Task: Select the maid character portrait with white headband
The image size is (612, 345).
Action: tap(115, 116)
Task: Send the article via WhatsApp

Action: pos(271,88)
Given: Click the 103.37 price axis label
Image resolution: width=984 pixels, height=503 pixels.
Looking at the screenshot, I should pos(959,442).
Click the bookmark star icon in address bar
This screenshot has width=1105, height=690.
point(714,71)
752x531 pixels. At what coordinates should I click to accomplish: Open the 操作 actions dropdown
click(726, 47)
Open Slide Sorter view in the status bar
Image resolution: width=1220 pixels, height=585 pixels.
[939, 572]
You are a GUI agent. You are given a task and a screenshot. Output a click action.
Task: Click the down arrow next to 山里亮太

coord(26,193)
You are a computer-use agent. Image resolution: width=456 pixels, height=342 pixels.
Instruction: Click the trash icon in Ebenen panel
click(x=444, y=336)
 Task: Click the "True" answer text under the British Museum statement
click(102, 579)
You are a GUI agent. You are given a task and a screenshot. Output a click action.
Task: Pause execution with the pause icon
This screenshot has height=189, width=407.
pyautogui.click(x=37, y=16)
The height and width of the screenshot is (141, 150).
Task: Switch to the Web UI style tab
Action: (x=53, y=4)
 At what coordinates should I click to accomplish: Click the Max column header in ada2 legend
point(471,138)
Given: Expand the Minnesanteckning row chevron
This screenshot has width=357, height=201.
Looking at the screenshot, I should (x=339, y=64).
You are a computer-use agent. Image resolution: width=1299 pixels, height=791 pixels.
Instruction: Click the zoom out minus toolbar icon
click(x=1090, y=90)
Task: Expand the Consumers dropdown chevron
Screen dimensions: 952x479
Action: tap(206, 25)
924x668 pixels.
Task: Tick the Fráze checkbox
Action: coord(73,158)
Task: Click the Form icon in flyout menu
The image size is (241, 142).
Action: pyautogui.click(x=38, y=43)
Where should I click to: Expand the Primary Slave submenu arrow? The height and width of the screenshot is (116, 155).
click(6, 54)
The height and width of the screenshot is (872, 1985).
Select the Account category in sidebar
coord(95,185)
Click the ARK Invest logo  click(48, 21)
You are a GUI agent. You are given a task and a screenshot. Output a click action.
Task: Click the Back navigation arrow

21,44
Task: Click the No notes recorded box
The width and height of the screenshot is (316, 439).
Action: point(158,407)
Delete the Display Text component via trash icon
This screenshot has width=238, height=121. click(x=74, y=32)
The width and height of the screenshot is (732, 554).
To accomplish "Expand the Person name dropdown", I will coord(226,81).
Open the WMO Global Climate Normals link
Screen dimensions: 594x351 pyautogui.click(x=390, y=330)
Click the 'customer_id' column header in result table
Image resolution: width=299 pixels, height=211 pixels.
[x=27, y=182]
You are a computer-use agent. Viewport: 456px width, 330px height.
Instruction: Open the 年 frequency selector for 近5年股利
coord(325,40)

> _Task_
The response has to match the records above word for word.

> _Completed exercise_
Task: Select the maid character portrait with white headband
The image size is (612, 345).
Action: tap(115, 116)
Task: Send the article via WhatsApp

Action: pos(271,88)
Given: Click the 103.37 price axis label
Image resolution: width=984 pixels, height=503 pixels.
Looking at the screenshot, I should pos(959,442).
Click the bookmark star icon in address bar
This screenshot has width=1105, height=690.
point(714,71)
752x531 pixels. At what coordinates should I click to accomplish: Open the 操作 actions dropdown
click(726, 47)
Open Slide Sorter view in the status bar
Image resolution: width=1220 pixels, height=585 pixels.
[939, 572]
You are a GUI agent. You are given a task and a screenshot. Output a click action.
Task: Click the down arrow next to 山里亮太

coord(26,193)
You are a computer-use agent. Image resolution: width=456 pixels, height=342 pixels.
Instruction: Click the trash icon in Ebenen panel
click(x=444, y=336)
 Task: Click the "True" answer text under the British Museum statement
click(102, 579)
You are a GUI agent. You are given a task and a screenshot. Output a click action.
Task: Pause execution with the pause icon
This screenshot has height=189, width=407.
pyautogui.click(x=37, y=16)
The height and width of the screenshot is (141, 150).
Task: Switch to the Web UI style tab
Action: (x=53, y=4)
 At what coordinates should I click to accomplish: Click the Max column header in ada2 legend
point(471,138)
Given: Expand the Minnesanteckning row chevron
This screenshot has width=357, height=201.
Looking at the screenshot, I should (x=339, y=64).
You are a computer-use agent. Image resolution: width=1299 pixels, height=791 pixels.
Instruction: Click the zoom out minus toolbar icon
click(x=1090, y=90)
Task: Expand the Consumers dropdown chevron
Screen dimensions: 952x479
Action: tap(206, 25)
924x668 pixels.
Task: Tick the Fráze checkbox
Action: coord(73,158)
Task: Click the Form icon in flyout menu
The image size is (241, 142).
Action: pyautogui.click(x=38, y=43)
Where should I click to: Expand the Primary Slave submenu arrow? The height and width of the screenshot is (116, 155).
click(6, 54)
The height and width of the screenshot is (872, 1985).
Select the Account category in sidebar
coord(95,185)
Click the ARK Invest logo  click(48, 21)
You are a GUI agent. You are given a task and a screenshot. Output a click action.
Task: Click the Back navigation arrow

21,44
Task: Click the No notes recorded box
The width and height of the screenshot is (316, 439).
Action: point(158,407)
Delete the Display Text component via trash icon
This screenshot has width=238, height=121. click(x=74, y=32)
The width and height of the screenshot is (732, 554).
To accomplish "Expand the Person name dropdown", I will coord(226,81).
Open the WMO Global Climate Normals link
Screen dimensions: 594x351 pyautogui.click(x=390, y=330)
Click the 'customer_id' column header in result table
Image resolution: width=299 pixels, height=211 pixels.
[x=27, y=182]
You are a computer-use agent. Viewport: 456px width, 330px height.
Instruction: Open the 年 frequency selector for 近5年股利
coord(325,40)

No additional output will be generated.